DANVILLE'S TASK - Tangle River needs urgent attention
published: Sunday | September 19, 2004

By Erica James-King, Staff Reporter


The shattered grill, door and floor of the basic school are reminders of the landslide that shifted the school down a hill in Tangle River.

WESTERN BUREAU:

RESIDENTS OF Tangle River in southern St. James walk around the community as if in a daze. Their movements are almost mechanical except for the look of horror they carry around.

And who wouldn't be, if one Sunday morning you awoke to find that your church is in another location, the basic school shattered, and a graveyard shifted, causing the tombs to burst open, revealing their coffin-laden contents.

And there is more to the devastation visited upon the people of Tangle River. Landslides have torn away its main road, buried a house, and sent other dwellings plunging down a hillside.

"It is as if the church just jumped down the hill. I was in awe when I saw the church on Sunday morning," bemoaned Rev. Rose Cameron, pastor of the Tangle River Baptist Church, shaking her head in disbelief. "A big concrete building like that just uprooted, shattered and is hanging down the hillside."

The church was a fairly new structure, constructed in 1994, and housed the Tangle River Basic School in its basement. The pastor points out that both buildings have now become safety hazards.

"The church was to have been used as a shelter in the hurricane but we were never contacted by anyone who wanted to use the facility. So it was locked up. If anyone was in that shelter, they might have been killed," said Rev. Cameron.

To the The Sunday Gleaner, the Tangle River Baptist Church seemed like it had been hit by a bomb. The floor and tiles were broken up in several places, large gaping holes criss-crossed the floor and the roof and steps were broken.

The Sunday Gleaner also observed bathroom fixtures ripped apart by the impact of the landslide and steel protruding from the crumbling walls, while the grills guarding the doors were badly twisted. Windows and doors had been torn off in the landslide.

What surprises the residents however, is that the landslides of Tangle River were not caused by surface flooding.

Reports from the community are that the heavy rains that pounded the area from Friday through to Sunday as a result of Hurricane Ivan seem to have saturated underground water caverns and the water table in that community, causing a twisting and folding of the earth, thereby triggering the landslides.

Eighty-year-old Olive Foster who lives next door to the Baptist church seems to be the only member of the Tangle River community who felt like something catastrophic was going to happen in the community before it occurred.

"On the Friday night in the hurricane I heard a big rumbling like a train in the community. My husband and I couldn't figure out where it was coming from," said the golden-ager. "On Saturday night again the rumbling went on for a long while, and it sounded like water was rumbling under the earth. I said to my husband, it seem like the water burst, the water burst."
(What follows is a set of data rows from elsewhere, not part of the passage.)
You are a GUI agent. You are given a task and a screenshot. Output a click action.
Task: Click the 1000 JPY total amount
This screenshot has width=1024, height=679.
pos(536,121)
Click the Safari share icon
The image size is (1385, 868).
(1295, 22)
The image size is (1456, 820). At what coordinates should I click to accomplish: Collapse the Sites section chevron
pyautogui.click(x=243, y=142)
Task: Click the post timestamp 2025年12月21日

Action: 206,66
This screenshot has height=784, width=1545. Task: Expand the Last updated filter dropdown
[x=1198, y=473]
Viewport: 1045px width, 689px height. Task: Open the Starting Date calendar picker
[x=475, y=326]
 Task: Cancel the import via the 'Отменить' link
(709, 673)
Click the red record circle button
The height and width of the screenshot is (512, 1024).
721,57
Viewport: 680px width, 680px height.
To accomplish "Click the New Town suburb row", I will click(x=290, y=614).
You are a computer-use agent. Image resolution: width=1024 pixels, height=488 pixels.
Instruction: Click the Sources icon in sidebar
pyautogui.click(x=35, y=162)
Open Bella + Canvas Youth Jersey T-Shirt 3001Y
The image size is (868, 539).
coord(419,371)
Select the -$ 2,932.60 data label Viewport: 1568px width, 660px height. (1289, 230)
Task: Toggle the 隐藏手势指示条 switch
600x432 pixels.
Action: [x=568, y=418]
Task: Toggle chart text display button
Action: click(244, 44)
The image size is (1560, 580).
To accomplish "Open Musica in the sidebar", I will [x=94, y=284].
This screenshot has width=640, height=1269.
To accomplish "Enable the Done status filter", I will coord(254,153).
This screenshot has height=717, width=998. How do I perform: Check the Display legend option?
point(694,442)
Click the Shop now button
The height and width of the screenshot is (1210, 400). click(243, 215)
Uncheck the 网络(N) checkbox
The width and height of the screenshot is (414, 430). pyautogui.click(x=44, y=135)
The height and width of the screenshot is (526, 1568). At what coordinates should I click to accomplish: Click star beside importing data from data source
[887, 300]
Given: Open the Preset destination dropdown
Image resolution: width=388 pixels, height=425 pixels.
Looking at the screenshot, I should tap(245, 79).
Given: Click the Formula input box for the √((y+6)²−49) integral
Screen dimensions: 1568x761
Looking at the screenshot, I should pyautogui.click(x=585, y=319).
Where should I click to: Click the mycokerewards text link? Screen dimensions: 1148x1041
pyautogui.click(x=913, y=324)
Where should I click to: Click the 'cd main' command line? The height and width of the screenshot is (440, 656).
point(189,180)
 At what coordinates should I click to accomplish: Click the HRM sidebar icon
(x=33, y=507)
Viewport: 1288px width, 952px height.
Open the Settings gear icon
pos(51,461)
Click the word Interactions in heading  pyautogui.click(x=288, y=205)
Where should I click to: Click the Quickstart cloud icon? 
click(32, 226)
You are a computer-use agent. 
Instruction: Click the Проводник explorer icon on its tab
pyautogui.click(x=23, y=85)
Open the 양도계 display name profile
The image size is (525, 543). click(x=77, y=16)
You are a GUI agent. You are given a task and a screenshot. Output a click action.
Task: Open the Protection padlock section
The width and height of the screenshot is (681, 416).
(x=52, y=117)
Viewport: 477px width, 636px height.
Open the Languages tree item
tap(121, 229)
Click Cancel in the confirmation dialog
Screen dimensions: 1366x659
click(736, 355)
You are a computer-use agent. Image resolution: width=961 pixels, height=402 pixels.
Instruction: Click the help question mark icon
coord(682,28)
Derrick Kellier, Member of Parliament for Southern St. James sums up the road dislocation situation. "A stretch of the road in the vicinity of the Baptist church which has been ripped apart by a landslide has fallen over a gully. This has cut off one section of Tangle River from the other."

It has also disrupted pedestrian and vehicular traffic between Tangle River and the neighbouring communities of Vaughns-field/Flamstead.

"It will take many months for this Tangle River Road slippage to be addressed," disclosed Steven Shaw, National Works Agency's western regional community relations officer.